Budgie Buddies: The Tales of Budgerigar, the Common Parakeet- Part II

Re-Cap of Part I

Budgerigars, more commonly known as parakeets or budgies, are very popular and a highly recommended beginner pet bird. Due to their small size, easy care, and vibrant personalities, these birds have become well known in many pet stores. As a very small parrot, budgies have a noticeable intelligence as well as being interesting and easy to train. We went over the origins, how to pick your new budgie, the colors available, health, age, and gender in Part I of this series. In Part II we will discuss essentials, diet, cleaning, and toys! Read Part I before reading this segment to gain the most knowledge possible!

An example of a “fancy budgie” from Part I!


Budgies need an area that can be described as “theirs.” A horizontally barred cage with different levels of perches is the number one item you will absolutely need. Investing early in a large, decent cage will definitely be worth it in the long run. The cage and perches will most likely be the most expensive items in the beginning, but it is better to purchase one nice cage early on as a bird owner instead of continually purchasing lower quality cages every few years.

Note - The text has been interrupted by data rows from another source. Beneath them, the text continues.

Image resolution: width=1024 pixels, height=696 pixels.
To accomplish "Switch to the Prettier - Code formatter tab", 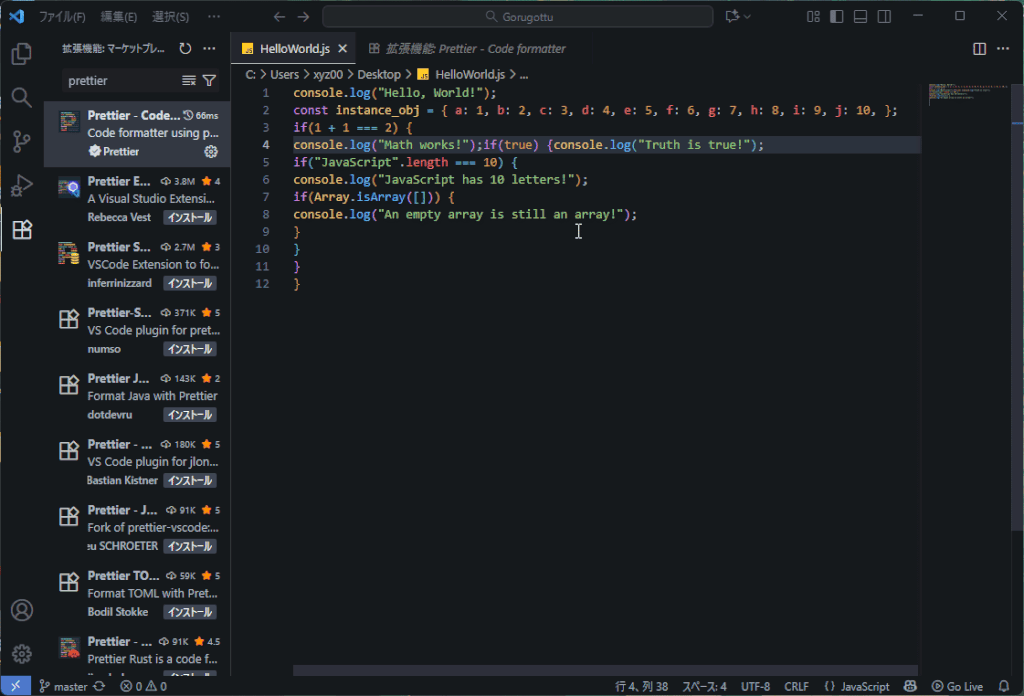I will (x=468, y=48).
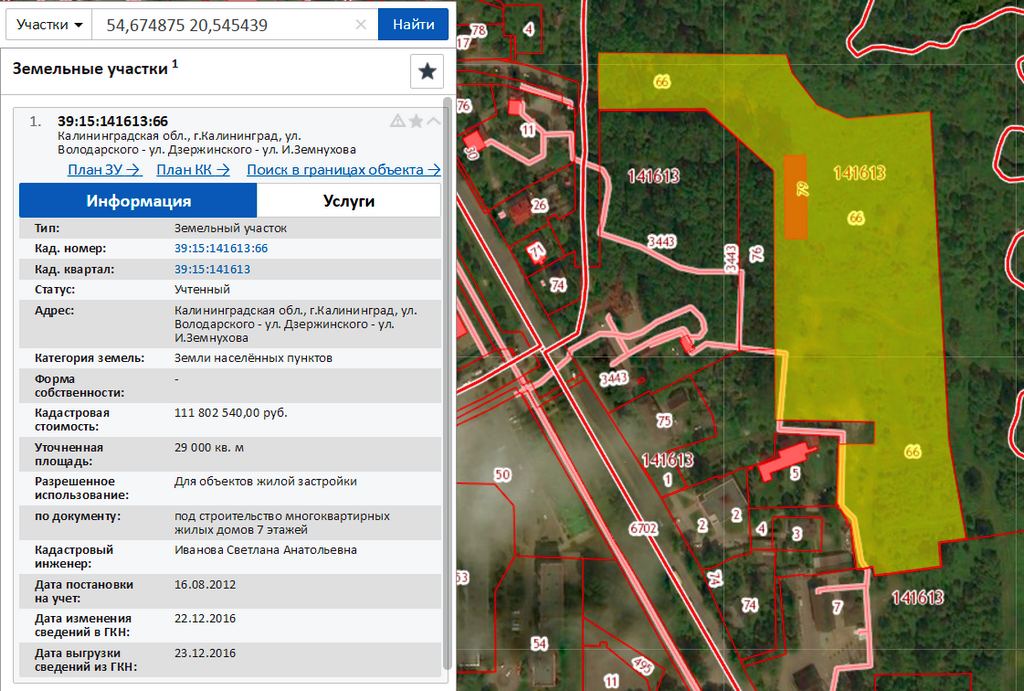Clear the coordinates search field

[x=362, y=25]
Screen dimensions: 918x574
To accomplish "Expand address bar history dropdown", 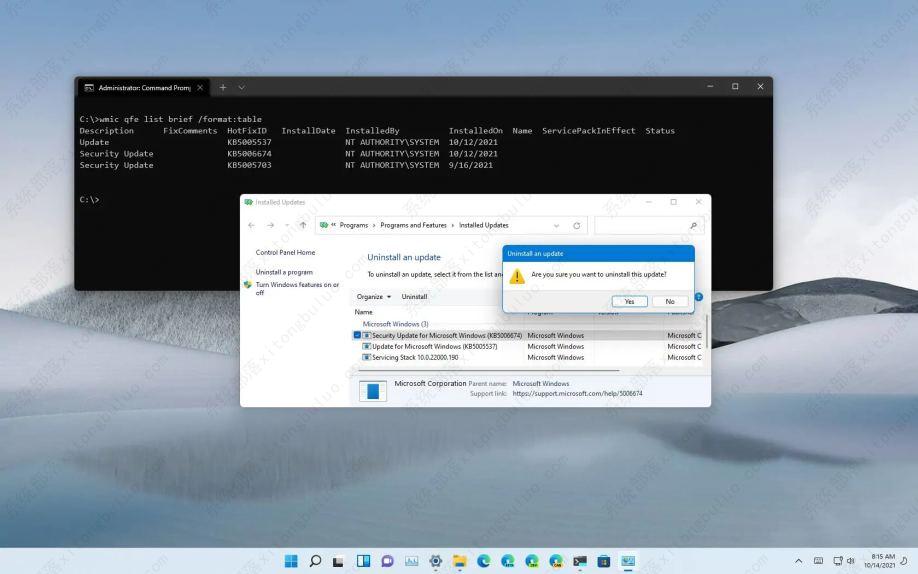I will click(556, 226).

The appropriate cage size for a budgie should be considered to be about 24 inches long by 24 inches wide and a minimum of 24 inches high. This size is adequate for two budgies and can be expanded if more birds will be sharing the space. The most important feature in the cage are the horizontal bars. The maximum space between bars that is safe for budgies is 1/2 an inch apart. Any more space than this and the birds would possibly be able to escape or manage to become stuck between the bars which will definitely cause great trauma, stress, and harm to the bird.

An example of a fully assembled budgie habitat.

Budgies often love to climb up the sides of the cage, and they would love plenty of smooth or natural perches (not made of sand paper or similar coarse textures which may injure their feet) to climb and explore vertically. Because of the exploratory curiosity of these birds, it is best to avoid cages with a lot of decoration and architectural variation because a little bird toe may easily become caught in places one does not expect. Keep it basic and the birds will become the happiest and most beautiful feature in their cage!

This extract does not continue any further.